Copy out each line of the data that includes the string "Minimize".

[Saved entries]
....

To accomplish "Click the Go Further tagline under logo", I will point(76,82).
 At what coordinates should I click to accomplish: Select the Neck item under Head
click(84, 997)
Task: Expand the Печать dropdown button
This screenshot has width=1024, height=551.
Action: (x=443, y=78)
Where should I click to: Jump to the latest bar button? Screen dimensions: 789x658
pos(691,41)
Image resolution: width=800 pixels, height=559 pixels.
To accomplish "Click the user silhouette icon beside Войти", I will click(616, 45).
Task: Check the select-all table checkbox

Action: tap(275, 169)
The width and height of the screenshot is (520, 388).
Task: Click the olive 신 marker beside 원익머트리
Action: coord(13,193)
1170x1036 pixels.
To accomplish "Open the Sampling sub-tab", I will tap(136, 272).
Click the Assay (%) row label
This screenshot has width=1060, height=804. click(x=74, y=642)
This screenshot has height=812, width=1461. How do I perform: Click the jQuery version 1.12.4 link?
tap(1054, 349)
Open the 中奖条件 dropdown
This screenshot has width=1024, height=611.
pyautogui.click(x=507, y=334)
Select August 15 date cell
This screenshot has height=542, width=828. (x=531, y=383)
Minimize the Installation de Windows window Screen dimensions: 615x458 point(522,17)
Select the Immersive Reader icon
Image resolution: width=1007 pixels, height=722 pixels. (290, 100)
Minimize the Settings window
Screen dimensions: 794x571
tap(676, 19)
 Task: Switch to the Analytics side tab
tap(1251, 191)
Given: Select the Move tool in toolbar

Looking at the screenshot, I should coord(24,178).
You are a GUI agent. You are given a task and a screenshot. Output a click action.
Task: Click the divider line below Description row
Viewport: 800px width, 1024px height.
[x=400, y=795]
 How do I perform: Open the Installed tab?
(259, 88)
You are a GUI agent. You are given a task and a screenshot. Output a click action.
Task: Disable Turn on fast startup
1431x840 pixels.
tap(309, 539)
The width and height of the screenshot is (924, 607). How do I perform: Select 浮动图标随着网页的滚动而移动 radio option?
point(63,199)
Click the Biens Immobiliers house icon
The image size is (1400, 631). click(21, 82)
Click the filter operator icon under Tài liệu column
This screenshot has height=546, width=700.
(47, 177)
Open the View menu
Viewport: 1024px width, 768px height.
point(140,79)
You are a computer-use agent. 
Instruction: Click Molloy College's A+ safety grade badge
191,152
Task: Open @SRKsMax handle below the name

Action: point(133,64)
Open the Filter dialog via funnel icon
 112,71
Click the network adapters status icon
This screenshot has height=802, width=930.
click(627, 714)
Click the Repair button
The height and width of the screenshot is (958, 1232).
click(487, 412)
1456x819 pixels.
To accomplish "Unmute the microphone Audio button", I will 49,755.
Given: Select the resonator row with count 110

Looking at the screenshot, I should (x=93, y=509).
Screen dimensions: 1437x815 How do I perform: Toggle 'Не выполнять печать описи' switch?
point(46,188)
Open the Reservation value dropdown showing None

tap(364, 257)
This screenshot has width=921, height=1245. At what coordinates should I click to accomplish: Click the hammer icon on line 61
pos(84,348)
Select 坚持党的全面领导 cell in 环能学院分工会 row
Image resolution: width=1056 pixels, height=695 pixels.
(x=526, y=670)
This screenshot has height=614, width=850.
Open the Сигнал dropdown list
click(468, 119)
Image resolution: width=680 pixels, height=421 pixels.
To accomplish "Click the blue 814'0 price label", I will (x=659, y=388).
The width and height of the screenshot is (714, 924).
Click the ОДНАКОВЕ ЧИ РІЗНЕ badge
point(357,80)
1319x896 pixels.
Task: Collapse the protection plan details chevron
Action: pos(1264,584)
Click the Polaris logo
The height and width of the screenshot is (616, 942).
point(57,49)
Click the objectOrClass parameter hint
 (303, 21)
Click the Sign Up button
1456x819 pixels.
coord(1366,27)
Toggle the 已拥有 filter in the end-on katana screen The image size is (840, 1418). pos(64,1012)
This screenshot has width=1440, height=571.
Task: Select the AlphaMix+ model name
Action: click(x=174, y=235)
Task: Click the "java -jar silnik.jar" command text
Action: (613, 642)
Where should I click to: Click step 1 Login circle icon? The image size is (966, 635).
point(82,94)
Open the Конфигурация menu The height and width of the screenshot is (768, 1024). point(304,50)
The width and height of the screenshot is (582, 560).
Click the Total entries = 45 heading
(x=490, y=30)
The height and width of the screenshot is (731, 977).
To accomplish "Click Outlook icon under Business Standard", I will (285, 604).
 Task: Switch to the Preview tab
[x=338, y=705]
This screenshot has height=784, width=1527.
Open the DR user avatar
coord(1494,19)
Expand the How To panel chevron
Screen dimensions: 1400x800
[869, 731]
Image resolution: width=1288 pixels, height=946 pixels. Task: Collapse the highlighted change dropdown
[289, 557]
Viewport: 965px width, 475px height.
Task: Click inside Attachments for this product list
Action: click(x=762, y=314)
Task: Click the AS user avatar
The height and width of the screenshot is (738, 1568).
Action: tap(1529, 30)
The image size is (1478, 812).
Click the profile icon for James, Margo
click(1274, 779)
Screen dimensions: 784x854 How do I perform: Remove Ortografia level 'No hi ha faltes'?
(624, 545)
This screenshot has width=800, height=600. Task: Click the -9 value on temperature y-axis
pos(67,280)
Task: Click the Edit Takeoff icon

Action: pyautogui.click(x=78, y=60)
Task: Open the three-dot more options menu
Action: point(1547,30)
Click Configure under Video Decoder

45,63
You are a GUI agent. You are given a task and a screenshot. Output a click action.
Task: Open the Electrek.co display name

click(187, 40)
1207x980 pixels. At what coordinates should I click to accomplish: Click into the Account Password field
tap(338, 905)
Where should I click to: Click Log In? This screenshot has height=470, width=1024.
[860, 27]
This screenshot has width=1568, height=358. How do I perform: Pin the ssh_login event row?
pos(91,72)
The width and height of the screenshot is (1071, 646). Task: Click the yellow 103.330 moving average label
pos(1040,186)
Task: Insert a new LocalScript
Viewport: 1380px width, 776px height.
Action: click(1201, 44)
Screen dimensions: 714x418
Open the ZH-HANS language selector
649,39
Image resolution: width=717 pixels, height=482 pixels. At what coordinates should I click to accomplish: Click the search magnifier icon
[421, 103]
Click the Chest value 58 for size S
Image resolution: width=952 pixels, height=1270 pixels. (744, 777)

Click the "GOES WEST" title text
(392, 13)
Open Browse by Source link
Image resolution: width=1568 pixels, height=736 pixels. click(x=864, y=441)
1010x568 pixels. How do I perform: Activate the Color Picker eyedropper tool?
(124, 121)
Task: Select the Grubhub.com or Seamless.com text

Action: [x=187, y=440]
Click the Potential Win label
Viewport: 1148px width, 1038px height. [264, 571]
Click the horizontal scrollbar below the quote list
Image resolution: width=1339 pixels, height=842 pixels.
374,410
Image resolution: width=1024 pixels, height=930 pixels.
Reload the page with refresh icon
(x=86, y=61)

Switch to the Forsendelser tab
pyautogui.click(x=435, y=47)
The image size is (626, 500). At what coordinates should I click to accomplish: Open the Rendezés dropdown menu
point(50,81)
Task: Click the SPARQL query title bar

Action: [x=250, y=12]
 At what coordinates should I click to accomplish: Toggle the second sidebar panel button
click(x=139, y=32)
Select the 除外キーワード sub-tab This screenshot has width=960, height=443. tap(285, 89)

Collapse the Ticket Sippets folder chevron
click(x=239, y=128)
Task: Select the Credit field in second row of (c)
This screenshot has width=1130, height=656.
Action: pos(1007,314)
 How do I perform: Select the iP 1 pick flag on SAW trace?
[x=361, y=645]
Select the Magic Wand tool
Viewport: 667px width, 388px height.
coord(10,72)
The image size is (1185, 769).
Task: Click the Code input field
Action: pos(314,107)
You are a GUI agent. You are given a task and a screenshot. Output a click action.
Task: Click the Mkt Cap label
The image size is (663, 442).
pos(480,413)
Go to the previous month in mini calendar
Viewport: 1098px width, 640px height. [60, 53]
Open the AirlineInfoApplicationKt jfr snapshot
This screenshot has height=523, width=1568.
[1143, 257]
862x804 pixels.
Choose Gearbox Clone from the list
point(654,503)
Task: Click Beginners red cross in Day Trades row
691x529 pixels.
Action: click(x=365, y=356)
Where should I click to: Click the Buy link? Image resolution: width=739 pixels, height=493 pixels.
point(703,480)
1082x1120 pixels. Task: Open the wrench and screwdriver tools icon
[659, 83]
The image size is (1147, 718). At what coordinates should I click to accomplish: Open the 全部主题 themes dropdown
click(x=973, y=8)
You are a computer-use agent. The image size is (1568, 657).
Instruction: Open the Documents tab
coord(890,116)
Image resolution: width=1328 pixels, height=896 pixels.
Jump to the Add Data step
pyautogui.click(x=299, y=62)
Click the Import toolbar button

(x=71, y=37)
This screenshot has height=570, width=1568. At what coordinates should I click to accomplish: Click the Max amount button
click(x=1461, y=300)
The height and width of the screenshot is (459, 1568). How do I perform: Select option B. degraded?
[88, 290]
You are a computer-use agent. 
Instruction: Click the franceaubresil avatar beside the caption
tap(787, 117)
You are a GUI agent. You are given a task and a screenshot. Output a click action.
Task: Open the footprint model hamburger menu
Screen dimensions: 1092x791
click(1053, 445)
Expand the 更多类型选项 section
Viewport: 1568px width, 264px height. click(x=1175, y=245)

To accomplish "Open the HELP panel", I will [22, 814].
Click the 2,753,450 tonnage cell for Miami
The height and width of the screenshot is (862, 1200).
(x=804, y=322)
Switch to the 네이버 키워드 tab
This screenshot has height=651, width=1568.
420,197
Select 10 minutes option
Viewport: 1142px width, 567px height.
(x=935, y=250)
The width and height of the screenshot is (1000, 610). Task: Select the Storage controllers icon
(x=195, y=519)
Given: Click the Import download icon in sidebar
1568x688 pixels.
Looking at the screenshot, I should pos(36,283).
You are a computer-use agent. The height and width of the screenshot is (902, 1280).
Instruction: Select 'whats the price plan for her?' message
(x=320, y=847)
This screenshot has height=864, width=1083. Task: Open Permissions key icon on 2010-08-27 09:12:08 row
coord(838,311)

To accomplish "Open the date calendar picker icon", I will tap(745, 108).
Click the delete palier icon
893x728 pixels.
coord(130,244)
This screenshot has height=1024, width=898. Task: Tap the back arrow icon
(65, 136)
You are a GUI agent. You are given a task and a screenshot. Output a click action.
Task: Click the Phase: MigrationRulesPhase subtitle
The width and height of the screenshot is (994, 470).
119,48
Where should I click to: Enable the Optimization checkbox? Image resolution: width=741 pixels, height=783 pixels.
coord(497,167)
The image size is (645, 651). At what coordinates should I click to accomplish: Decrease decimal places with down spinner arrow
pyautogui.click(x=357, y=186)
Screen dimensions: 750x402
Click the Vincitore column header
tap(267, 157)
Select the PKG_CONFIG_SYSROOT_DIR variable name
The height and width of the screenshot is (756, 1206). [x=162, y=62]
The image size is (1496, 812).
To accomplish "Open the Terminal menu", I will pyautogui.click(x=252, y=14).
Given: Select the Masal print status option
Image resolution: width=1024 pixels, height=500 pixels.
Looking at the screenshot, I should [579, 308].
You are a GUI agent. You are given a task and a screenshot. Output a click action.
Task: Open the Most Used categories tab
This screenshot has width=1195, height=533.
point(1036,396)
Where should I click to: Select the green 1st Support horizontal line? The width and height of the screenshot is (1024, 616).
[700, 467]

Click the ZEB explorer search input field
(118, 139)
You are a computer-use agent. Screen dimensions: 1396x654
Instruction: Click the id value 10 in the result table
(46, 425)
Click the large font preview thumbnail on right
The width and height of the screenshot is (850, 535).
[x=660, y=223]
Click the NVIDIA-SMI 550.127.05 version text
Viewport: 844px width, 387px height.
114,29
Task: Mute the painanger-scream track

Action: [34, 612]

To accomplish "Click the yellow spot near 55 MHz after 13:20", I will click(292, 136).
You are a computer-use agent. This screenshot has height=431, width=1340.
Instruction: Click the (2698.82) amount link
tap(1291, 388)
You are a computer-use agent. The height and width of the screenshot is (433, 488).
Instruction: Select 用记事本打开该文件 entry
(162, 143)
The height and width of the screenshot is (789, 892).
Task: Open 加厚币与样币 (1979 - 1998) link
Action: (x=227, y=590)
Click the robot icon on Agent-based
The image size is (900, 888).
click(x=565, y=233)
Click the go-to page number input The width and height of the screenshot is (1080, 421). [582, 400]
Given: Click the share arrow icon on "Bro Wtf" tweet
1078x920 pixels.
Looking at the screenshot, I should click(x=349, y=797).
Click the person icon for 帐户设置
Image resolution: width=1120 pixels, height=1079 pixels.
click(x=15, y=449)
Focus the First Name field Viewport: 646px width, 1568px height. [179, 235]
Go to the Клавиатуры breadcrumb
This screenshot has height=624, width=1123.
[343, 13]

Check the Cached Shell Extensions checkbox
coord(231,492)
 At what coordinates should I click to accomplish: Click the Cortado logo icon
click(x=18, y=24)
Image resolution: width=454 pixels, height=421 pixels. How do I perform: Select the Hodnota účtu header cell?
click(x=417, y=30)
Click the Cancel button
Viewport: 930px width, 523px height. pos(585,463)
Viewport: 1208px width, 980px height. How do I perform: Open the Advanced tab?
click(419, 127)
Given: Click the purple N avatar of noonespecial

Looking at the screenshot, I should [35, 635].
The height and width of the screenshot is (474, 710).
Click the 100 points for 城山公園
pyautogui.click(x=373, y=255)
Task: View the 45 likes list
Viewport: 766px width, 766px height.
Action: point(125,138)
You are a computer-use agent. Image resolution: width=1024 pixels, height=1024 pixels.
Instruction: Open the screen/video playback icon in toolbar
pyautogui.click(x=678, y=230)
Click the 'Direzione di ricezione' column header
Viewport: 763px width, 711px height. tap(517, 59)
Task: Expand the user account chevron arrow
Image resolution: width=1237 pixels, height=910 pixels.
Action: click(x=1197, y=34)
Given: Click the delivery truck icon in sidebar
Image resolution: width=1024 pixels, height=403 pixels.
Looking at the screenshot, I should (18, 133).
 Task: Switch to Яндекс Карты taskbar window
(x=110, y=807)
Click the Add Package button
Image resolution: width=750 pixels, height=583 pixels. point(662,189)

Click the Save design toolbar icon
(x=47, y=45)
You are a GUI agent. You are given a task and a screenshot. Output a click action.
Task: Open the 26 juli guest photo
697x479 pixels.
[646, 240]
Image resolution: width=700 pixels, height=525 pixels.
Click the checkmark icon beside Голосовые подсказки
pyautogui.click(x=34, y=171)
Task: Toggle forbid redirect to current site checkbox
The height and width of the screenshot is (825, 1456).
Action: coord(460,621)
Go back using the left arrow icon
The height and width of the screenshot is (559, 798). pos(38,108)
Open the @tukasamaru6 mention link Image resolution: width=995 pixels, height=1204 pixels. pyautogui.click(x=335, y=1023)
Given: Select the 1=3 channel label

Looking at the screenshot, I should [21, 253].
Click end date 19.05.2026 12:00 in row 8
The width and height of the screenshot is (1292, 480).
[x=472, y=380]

....

• Exercise result:
Minimize the Installation de Windows window Screen dimensions: 615x458 point(522,17)
Minimize the Settings window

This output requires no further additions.